Libertà di stampa

Il Rapporto, giunto alla seconda edizione, è stato realizzato grazie alla collaborazione di giornalisti, ricercatori, giuristi o militanti dei diritti umani, che hanno risposto a un questionario di valutazione sullo stato della libertà di stampa nei diversi Paesi del mondo. Rispetto allo scorso anno i promotori della ricerca hanno ampliato il campo d'indagine, passato da 139 a 166 nazioni.
I risultati confermano sostanzialmente quelli registrati nel 2002: i Paesi scandinavi restano il paradiso dei giornalisti, con Finlandia, Islanda, Olanda, Norvegia e Danimarca nella top five del Rapporto. Segue quindi la sorpresa Trinidad e Tobago, che precede alcune nazioni europee ed il Canada. In generale, secondo i ricercatori, la situazione dell'Unione Europea è abbastanza confortante, fatta eccezione per la Spagna e il nostro Paese, collocati rispettivamente al quarantaduesimo e al cinquantatreesimo posto.

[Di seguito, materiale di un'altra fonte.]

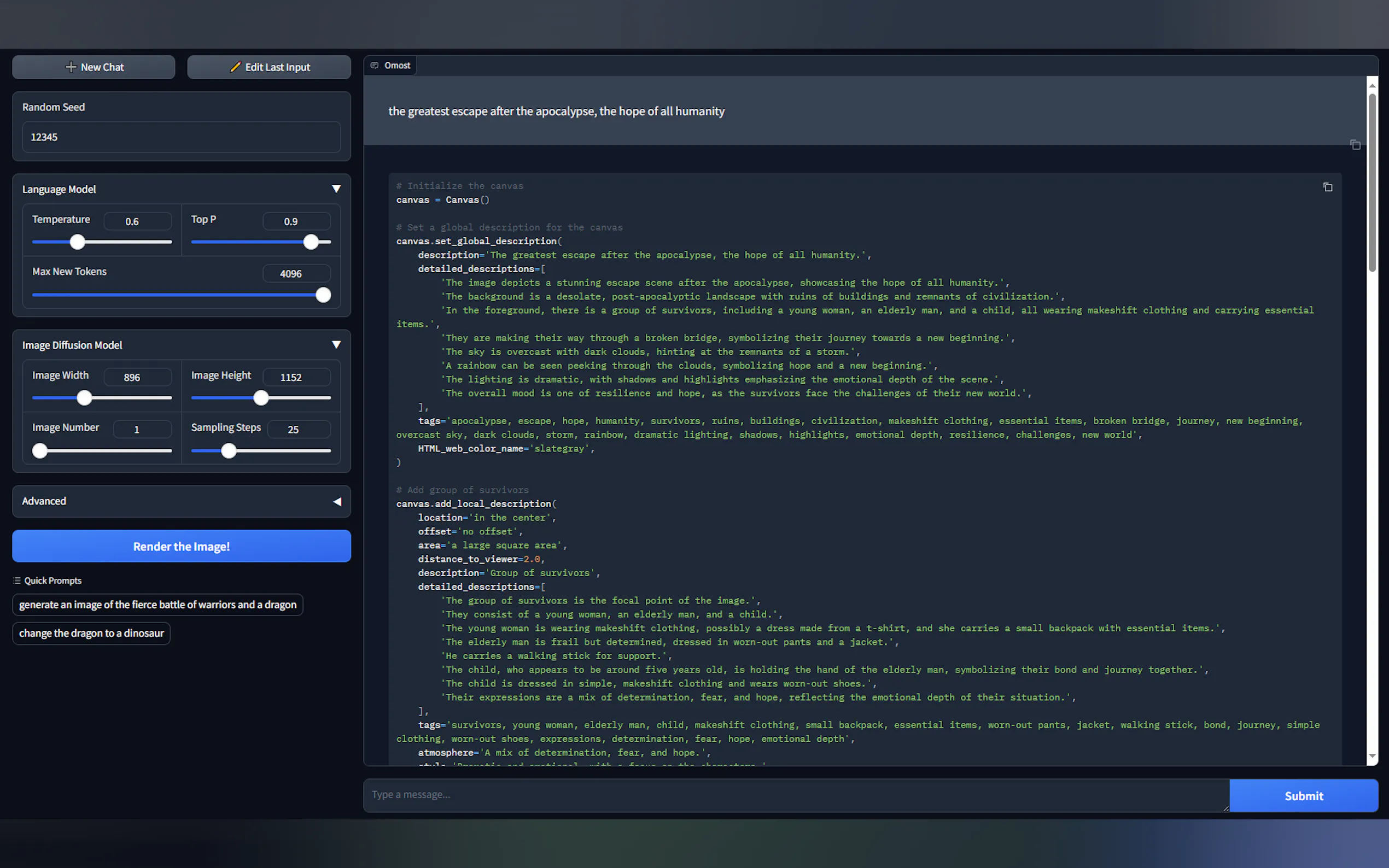Screen dimensions: 1389x868
Task: Click the pencil icon on Edit Last Input
Action: (x=235, y=67)
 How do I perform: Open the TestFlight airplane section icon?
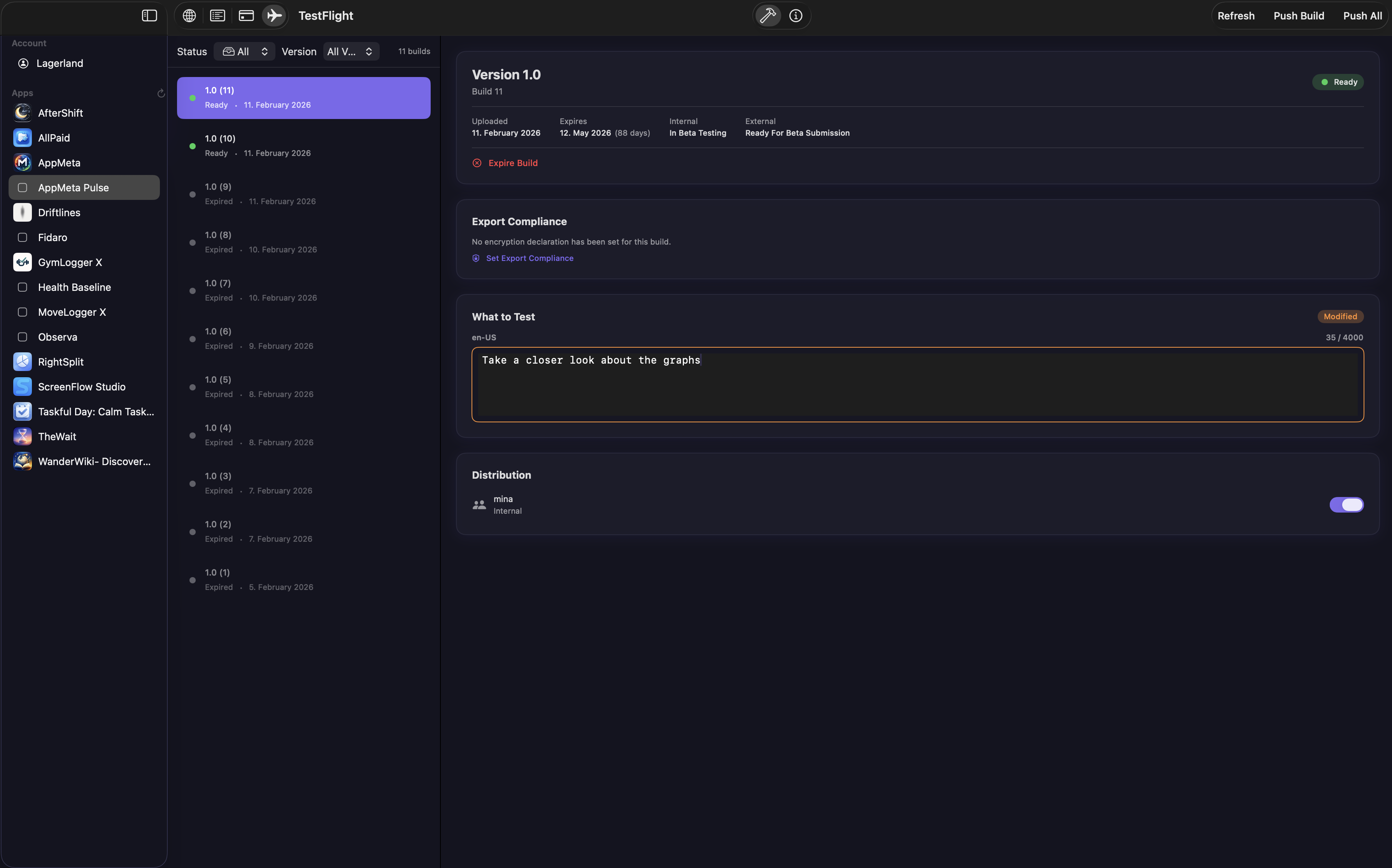click(274, 16)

Per quanto riguarda gli iberici le difficoltà si concentrano nel territorio dei Paesi Baschi, dove la libertà d'informazione è spesso messa in discussione. L'Italia esce invece malconcia per il secondo anno consecutivo, a causa del particolare assetto del nostro sistema dei media. Il conflitto di interessi del Presidente del Consiglio Berlusconi pregiudica il pluralismo informativo, si legge nel Rapporto, e il recente disegno di legge Gasparri rischia di peggiorare ulteriormente la situazione, legittimando di fatto lo status quo attuale.
Rimanendo nella sfera dei Paesi ricchi, i curatori dello studio evidenziano l'ambivalenza che caratterizza Stati Uniti e Israele, rispettivamente al trentunesimo e al quarantaquattresimo posto della classifica. Posizionamenti non eccelsi, ma neanche catastrofici, che precipitano però al 135° e al 146° se si prende in considerazione il comportamento tenuto al di fuori dei confini nazionali. Su entrambe le nazioni pesa in particolar modo la gestione delle informazioni di guerra, con numerose e ripetute violazioni della libertà di stampa nei territori occupati, per quanto riguarda Israele, e in Iraq, se si rivolge l'attenzione agli States.
Ma ben peggiore è l'aria che si respira a Cuba e in Corea del Nord, rispettivamente penultima e ultima nella speciale graduatoria redatta da Rsf. Nell'isola caraibica si registrano ancora oggi numerose limitazioni all'indipendenza dei giornalisti, come evidenzia ad esempio l'arresto e la condanna di 26 professionisti del settore, avvenuti nella scorsa primavera. Alla Corea del Nord spetta invece il triste primato di maglia nera dell'informazione, con i giornalisti chiamati a operare quotidianamente in condizioni di estremo pericolo per la propria incolumità.
Ma è l'intero continente asiatico a distinguersi per le limitazioni e i vincoli alla libertà di stampa: otto nazioni delle ultime dieci classificate appartengono infatti a quest'area geografica. Con la Corea si distinguono in negativo Birmania, Laos, Cina, Iran, Vietnam, Turkmenistan e Bhutan.
Meno drammatica, ma pur sempre preoccupante, la situazione africana. Il peggiore Paese del continente è l'Eritrea, 126esima in classifica, un triste primato cui hanno contribuito la negazione del diritto di pubblicazione alla stampa privata in vigore da due anni, e l'incarcerazione di 14 giornalisti in località sconosciute.
La vita dei giornalisti appare infine peggiorata rispetto allo scorso anno anche nel mondo arabo e nell'area dell'ex Unione sovietica. Tra i Paesi arabi spicca la repressione alla stampa attuata con l'esplosione del conflitto iracheno, e preoccupano in particolar modo le condizioni dei giornalisti in Arabia saudita (156), Siria (155), Libia (153) e Oman (152). Il discorso è tutto sommato analogo per Russia (148), Ucraina (132) e Bielorussia (151), con il primo Paese che si caratterizza per una rigido controllo sulle informazioni che riguardano il conflitto ceceno.